> Listed entries:
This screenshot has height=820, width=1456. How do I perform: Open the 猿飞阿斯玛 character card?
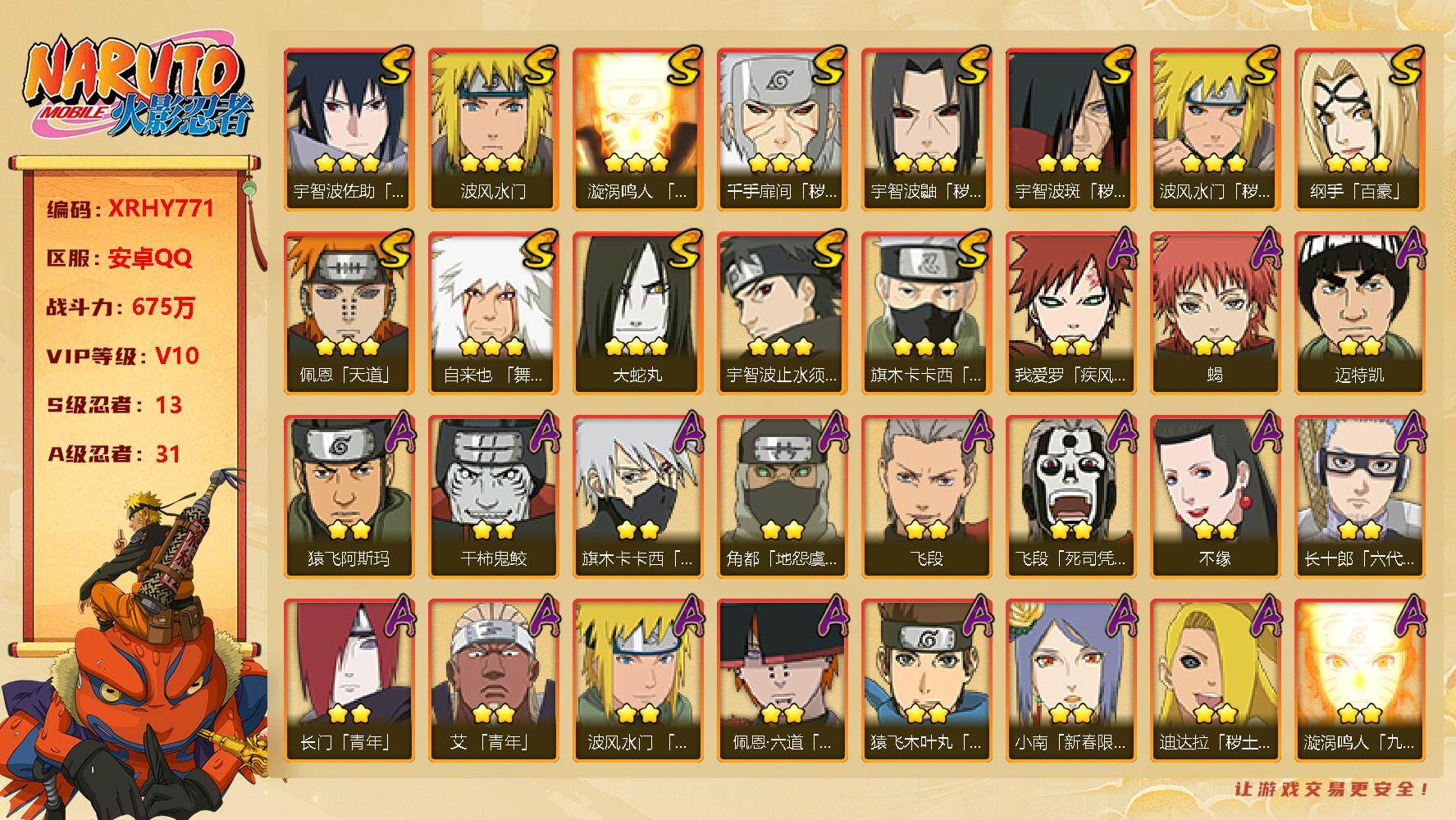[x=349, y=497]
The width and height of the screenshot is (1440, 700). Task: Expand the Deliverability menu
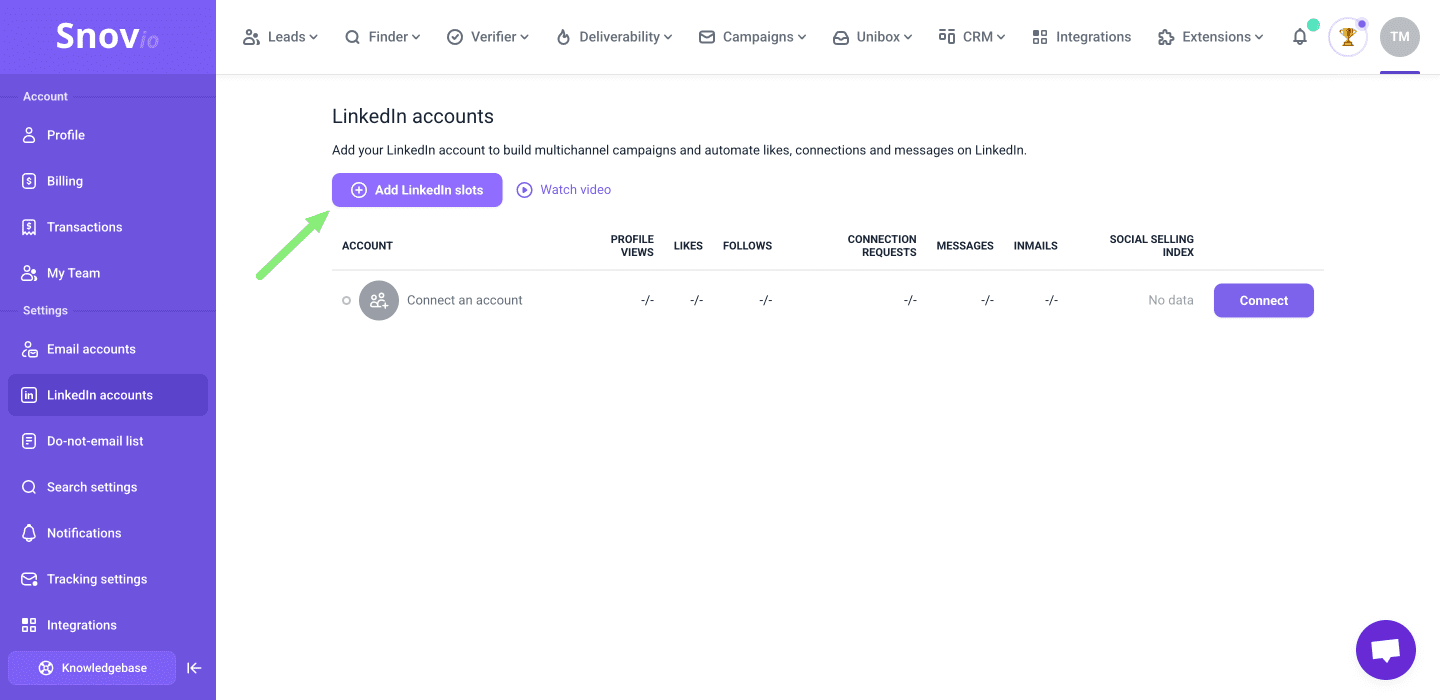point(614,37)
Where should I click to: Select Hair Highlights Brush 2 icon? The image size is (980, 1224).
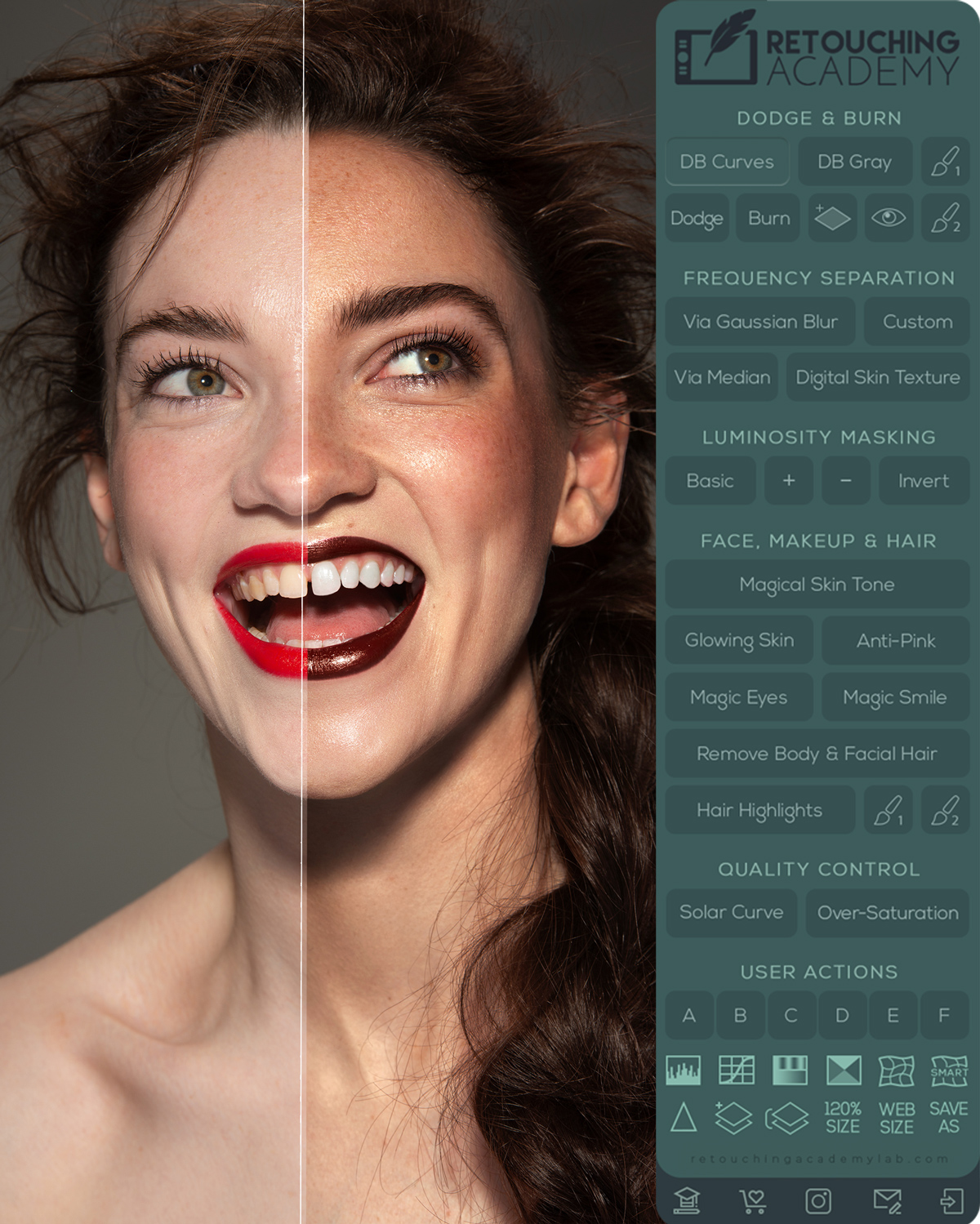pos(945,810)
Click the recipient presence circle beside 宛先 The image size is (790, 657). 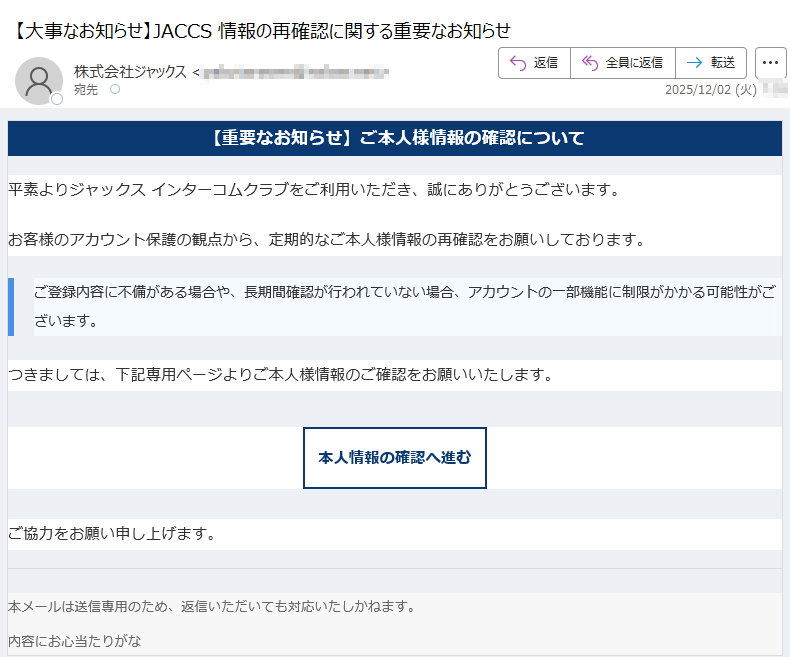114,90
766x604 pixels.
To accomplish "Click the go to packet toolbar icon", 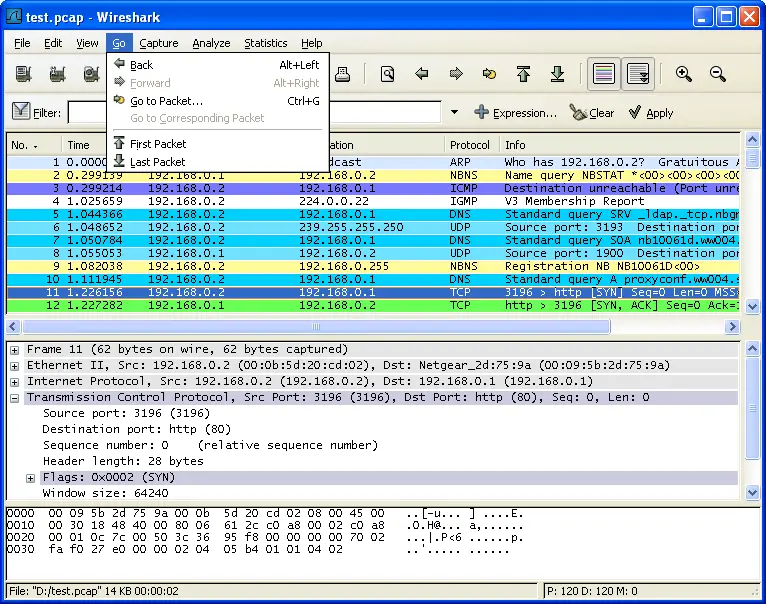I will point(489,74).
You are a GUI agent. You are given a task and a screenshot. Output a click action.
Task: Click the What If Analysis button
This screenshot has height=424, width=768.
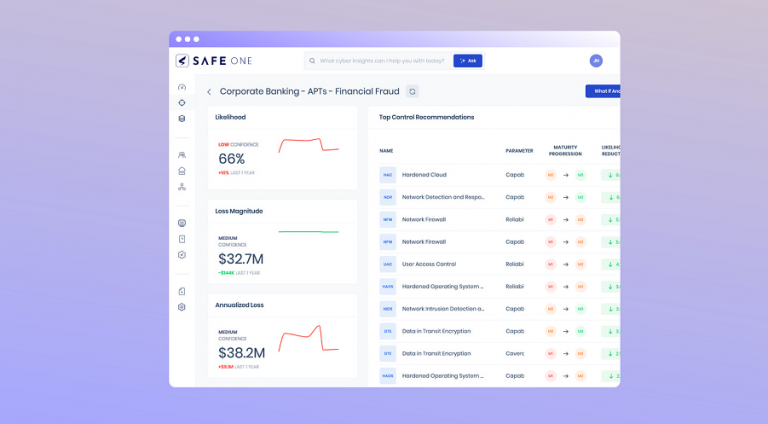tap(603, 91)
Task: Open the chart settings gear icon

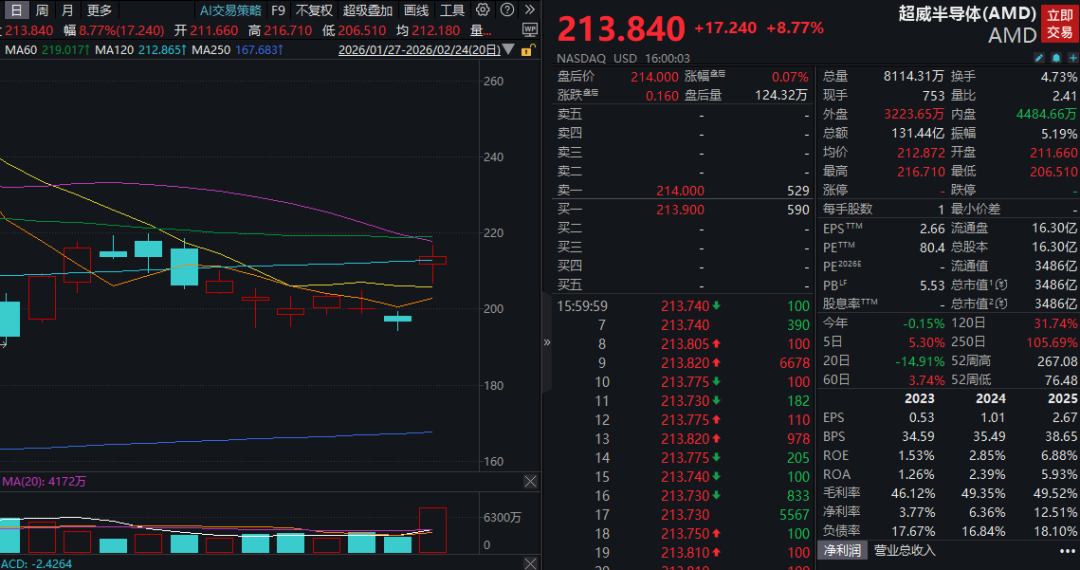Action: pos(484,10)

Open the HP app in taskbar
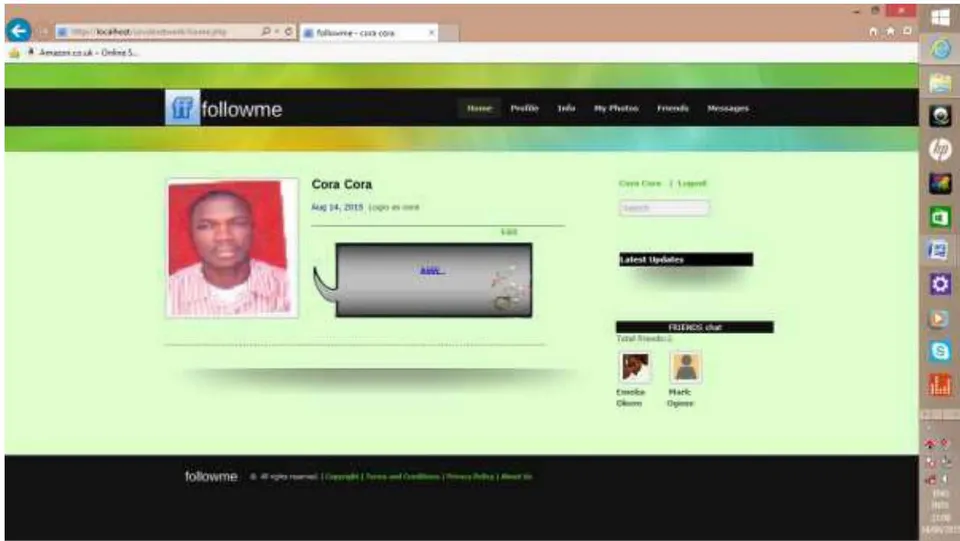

> Task to complete: Pictures aside, reproduce exactly the lines from the one containing "This screenshot has height=424, width=768." to the end of the listing above, both ends included.

> The completed task:
This screenshot has height=424, width=768.
tap(603, 91)
Task: Open the chart settings gear icon

Action: pos(484,10)

Open the HP app in taskbar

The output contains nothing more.